WORK TO COMPLETE:
Both the line below containing "Propaganda (1173, 1730)" and the line containing "Idlib (244, 1735)", along with every line between them, should be repeated exactly; no other line belongs in the answer.

Collected data entries:
=== Begin Enclosure ===

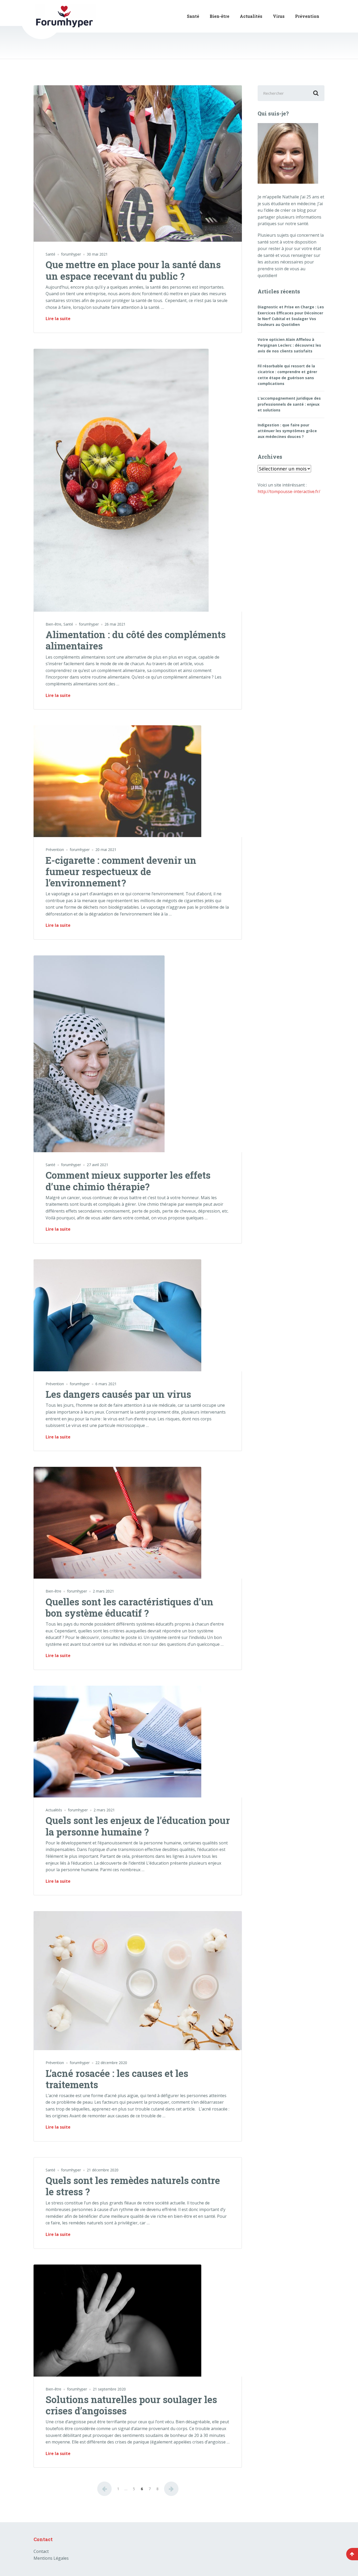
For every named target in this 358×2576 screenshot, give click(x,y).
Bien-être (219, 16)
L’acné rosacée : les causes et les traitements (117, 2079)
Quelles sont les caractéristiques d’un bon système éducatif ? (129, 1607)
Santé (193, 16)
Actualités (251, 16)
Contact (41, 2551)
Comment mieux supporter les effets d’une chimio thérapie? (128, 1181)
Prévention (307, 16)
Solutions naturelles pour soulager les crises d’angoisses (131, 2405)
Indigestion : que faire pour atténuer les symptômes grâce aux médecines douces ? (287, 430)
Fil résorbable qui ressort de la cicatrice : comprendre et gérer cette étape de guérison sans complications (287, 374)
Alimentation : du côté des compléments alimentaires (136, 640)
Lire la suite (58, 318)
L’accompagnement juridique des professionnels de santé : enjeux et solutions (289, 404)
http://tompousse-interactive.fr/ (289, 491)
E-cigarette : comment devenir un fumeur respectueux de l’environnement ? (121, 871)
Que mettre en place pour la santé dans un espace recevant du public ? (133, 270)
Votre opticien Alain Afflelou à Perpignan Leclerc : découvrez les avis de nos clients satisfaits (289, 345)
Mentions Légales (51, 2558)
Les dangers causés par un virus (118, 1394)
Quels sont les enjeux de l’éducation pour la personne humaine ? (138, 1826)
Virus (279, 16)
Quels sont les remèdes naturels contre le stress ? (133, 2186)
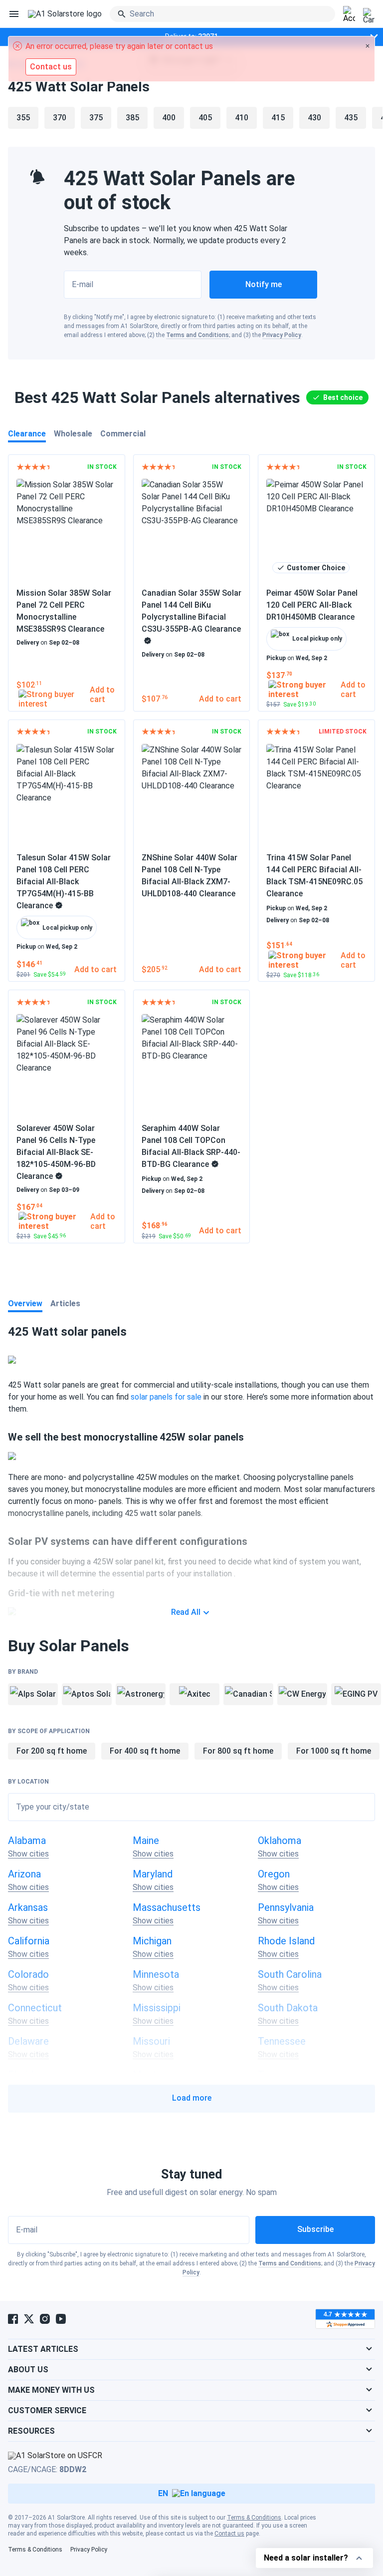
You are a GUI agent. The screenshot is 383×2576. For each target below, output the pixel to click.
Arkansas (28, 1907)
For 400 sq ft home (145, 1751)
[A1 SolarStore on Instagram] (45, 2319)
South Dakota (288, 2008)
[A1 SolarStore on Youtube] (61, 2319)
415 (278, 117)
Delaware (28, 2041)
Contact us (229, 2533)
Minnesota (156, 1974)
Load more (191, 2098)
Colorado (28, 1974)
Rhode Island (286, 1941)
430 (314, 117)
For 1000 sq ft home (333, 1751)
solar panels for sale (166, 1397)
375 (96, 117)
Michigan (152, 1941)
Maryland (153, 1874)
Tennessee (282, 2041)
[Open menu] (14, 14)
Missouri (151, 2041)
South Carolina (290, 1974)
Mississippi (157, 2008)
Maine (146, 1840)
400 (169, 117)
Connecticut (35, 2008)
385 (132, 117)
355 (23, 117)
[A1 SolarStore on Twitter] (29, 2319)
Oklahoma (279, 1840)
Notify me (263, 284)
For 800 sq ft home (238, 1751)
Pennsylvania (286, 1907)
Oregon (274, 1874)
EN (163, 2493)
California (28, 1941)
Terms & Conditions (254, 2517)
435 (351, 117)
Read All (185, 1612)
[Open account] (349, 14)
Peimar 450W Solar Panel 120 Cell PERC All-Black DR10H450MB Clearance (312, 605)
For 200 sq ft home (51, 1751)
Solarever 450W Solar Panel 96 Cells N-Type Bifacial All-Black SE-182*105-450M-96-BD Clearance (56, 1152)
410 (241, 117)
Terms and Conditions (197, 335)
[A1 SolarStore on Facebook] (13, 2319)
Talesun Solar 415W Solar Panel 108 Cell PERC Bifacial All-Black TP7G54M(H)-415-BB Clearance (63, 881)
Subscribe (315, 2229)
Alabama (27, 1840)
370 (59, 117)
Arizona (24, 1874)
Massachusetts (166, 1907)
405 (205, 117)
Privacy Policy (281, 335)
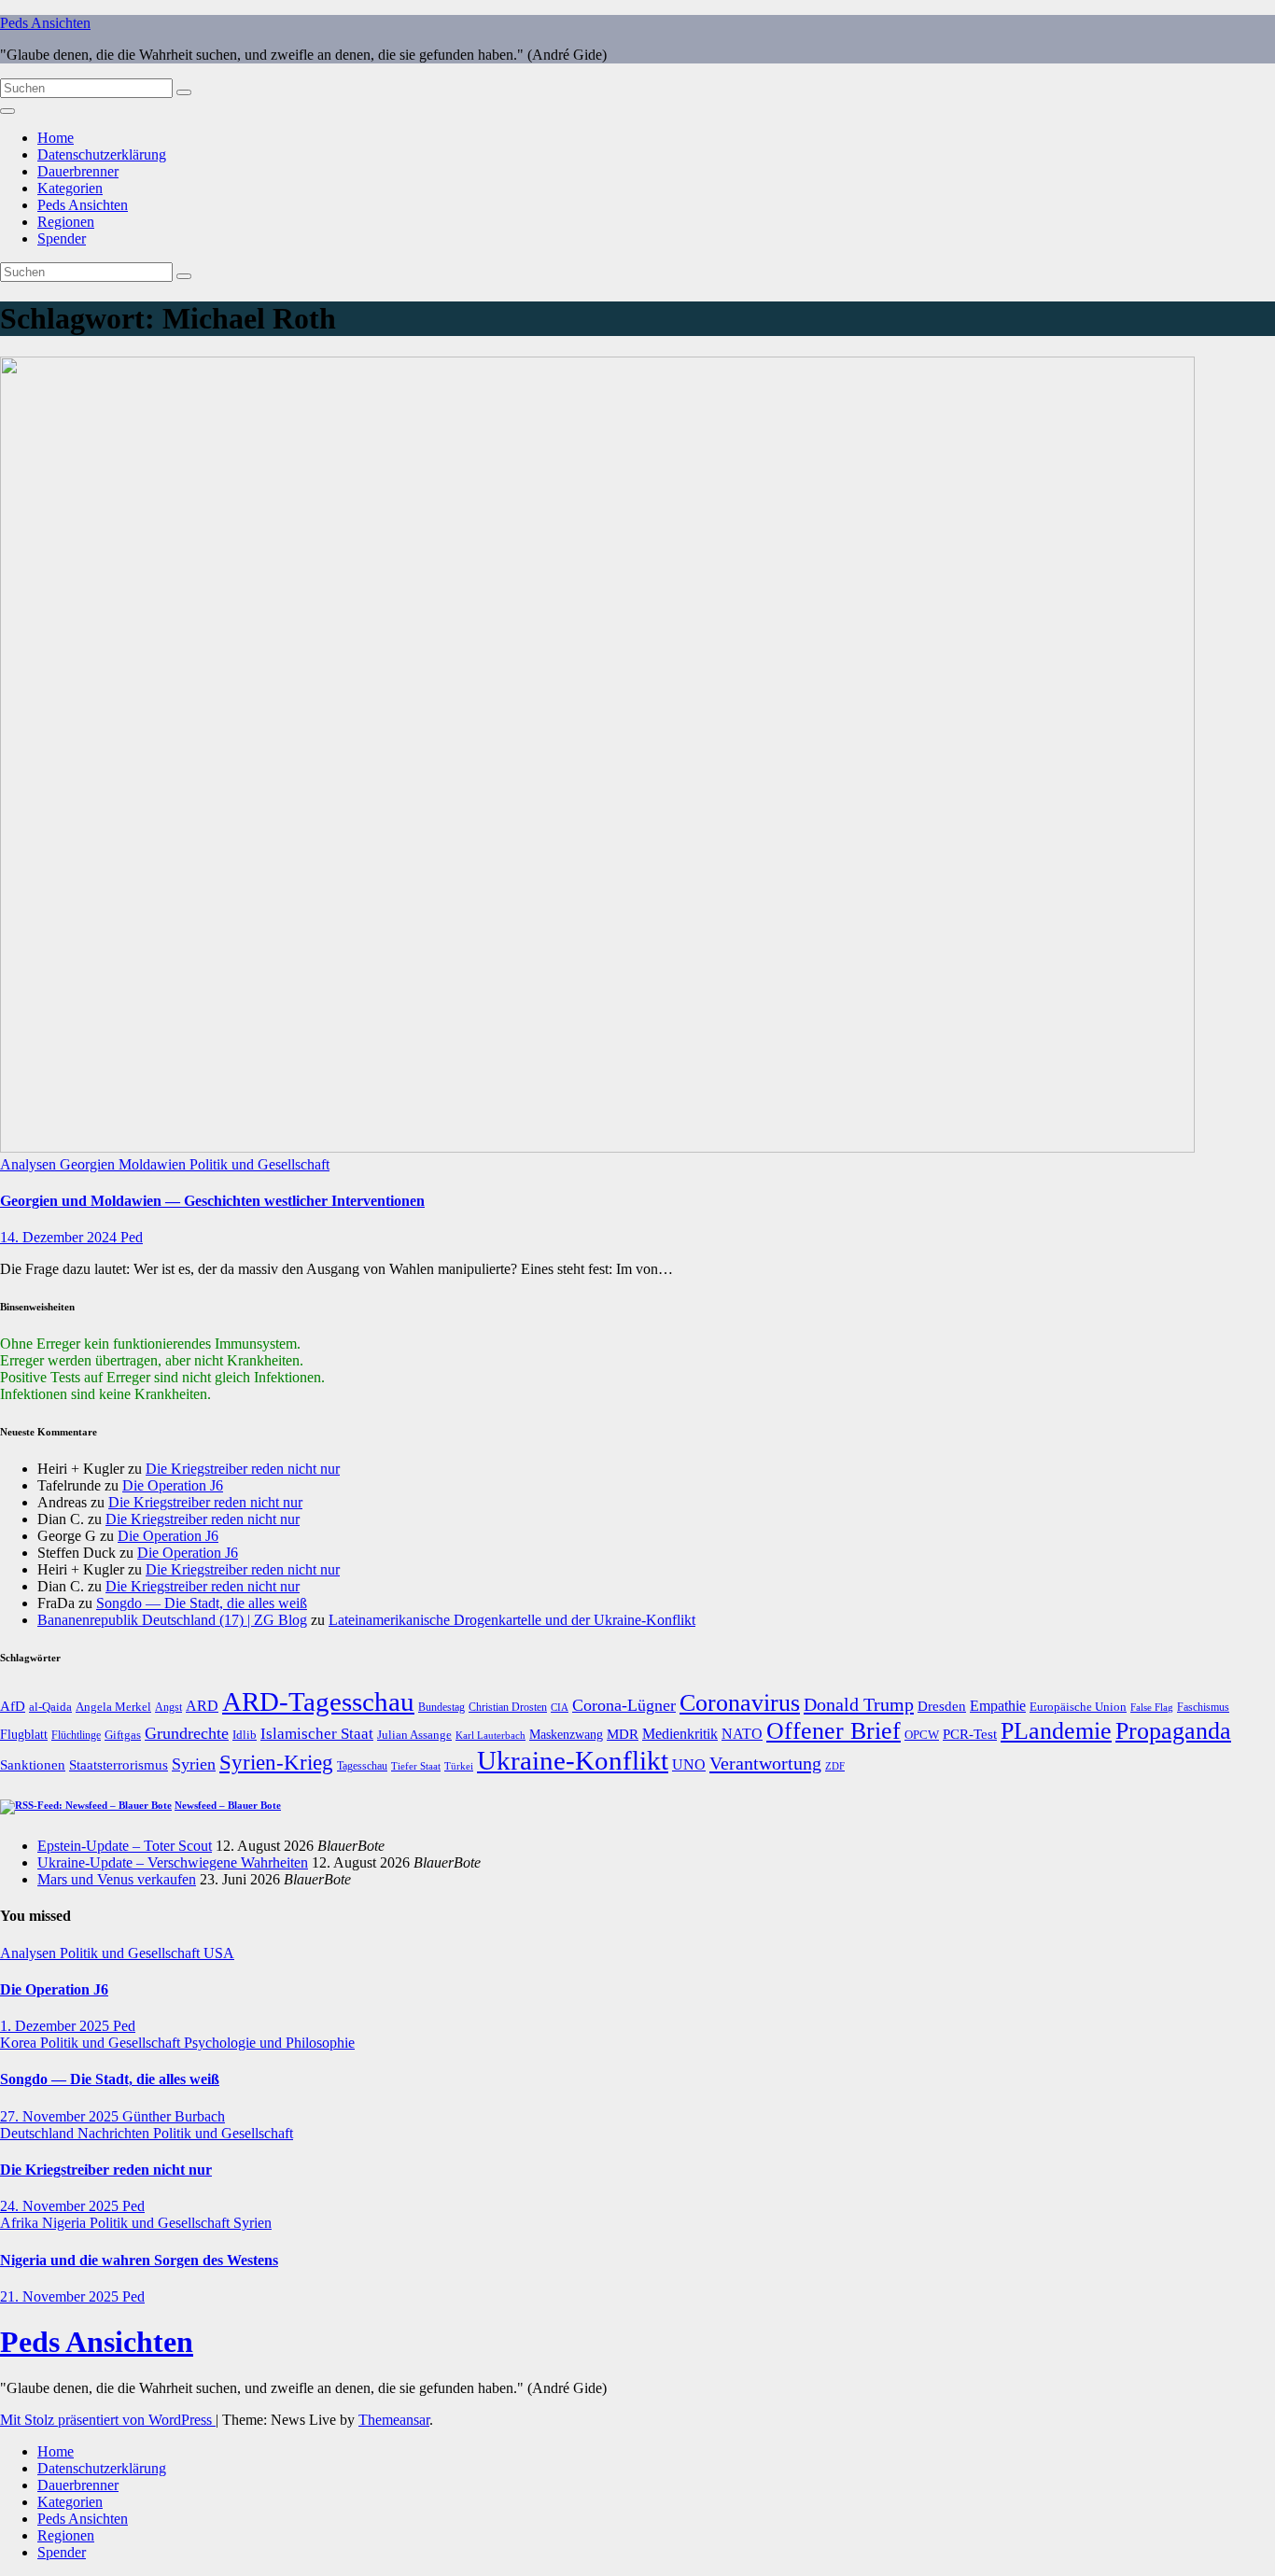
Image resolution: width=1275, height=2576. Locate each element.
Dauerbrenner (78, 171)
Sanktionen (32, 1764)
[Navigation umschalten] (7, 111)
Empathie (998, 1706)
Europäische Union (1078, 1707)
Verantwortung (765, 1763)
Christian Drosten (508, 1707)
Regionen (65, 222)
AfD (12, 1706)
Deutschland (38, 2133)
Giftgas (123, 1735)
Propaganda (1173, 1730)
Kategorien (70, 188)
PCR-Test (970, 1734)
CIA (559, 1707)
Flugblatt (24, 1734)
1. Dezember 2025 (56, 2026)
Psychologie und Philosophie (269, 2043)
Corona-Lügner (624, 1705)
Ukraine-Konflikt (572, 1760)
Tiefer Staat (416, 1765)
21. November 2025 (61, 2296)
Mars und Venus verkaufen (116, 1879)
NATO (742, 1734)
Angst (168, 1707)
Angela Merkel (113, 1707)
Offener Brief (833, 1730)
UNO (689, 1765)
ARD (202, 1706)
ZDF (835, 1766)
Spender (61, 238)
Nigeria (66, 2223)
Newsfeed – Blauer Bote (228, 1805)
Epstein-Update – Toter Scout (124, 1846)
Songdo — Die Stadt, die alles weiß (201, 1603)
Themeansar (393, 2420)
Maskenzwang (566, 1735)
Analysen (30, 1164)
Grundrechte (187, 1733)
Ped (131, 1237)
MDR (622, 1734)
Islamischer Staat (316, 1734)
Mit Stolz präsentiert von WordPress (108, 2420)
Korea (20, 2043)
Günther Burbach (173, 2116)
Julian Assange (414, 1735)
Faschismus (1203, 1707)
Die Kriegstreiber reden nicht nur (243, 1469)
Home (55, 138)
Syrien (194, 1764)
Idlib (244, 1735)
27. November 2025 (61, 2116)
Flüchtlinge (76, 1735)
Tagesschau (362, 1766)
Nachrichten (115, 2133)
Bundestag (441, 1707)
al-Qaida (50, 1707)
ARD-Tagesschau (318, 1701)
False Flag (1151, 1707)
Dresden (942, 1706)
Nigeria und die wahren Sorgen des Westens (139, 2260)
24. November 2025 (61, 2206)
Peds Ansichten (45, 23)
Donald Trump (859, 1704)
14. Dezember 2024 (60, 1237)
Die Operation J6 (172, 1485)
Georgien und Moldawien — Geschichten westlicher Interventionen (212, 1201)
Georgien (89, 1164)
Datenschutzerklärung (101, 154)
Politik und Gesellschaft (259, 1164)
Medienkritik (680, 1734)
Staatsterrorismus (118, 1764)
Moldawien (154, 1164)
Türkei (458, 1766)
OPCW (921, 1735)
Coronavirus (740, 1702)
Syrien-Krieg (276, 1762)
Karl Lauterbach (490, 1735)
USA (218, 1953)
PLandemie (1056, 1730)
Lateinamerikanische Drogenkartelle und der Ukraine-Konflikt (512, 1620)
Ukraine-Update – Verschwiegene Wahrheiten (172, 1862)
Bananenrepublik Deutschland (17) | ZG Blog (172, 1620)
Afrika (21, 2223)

=== End Enclosure ===

THE COMPLETED TASK:
Propaganda (1173, 1730)
Kategorien (70, 188)
PCR-Test (970, 1734)
CIA (559, 1707)
Flugblatt (24, 1734)
1. Dezember 2025 (56, 2026)
Psychologie und Philosophie (269, 2043)
Corona-Lügner (624, 1705)
Ukraine-Konflikt (572, 1760)
Tiefer Staat (416, 1765)
21. November 2025 (61, 2296)
Mars und Venus verkaufen (116, 1879)
NATO (742, 1734)
Angst (168, 1707)
Angela Merkel (113, 1707)
Offener Brief (833, 1730)
UNO (689, 1765)
ARD (202, 1706)
ZDF (835, 1766)
Spender (61, 238)
Nigeria (66, 2223)
Newsfeed – Blauer Bote (228, 1805)
Epstein-Update – Toter Scout (124, 1846)
Songdo — Die Stadt, die alles weiß (201, 1603)
Themeansar (393, 2420)
Maskenzwang (566, 1735)
Analysen (30, 1164)
Grundrechte (187, 1733)
Ped (131, 1237)
MDR (622, 1734)
Islamischer Staat (316, 1734)
Mit Stolz präsentiert von WordPress (108, 2420)
Korea (20, 2043)
Günther Burbach (173, 2116)
Julian Assange (414, 1735)
Faschismus (1203, 1707)
Die Kriegstreiber reden nicht nur (243, 1469)
Home (55, 138)
Syrien (194, 1764)
Idlib (244, 1735)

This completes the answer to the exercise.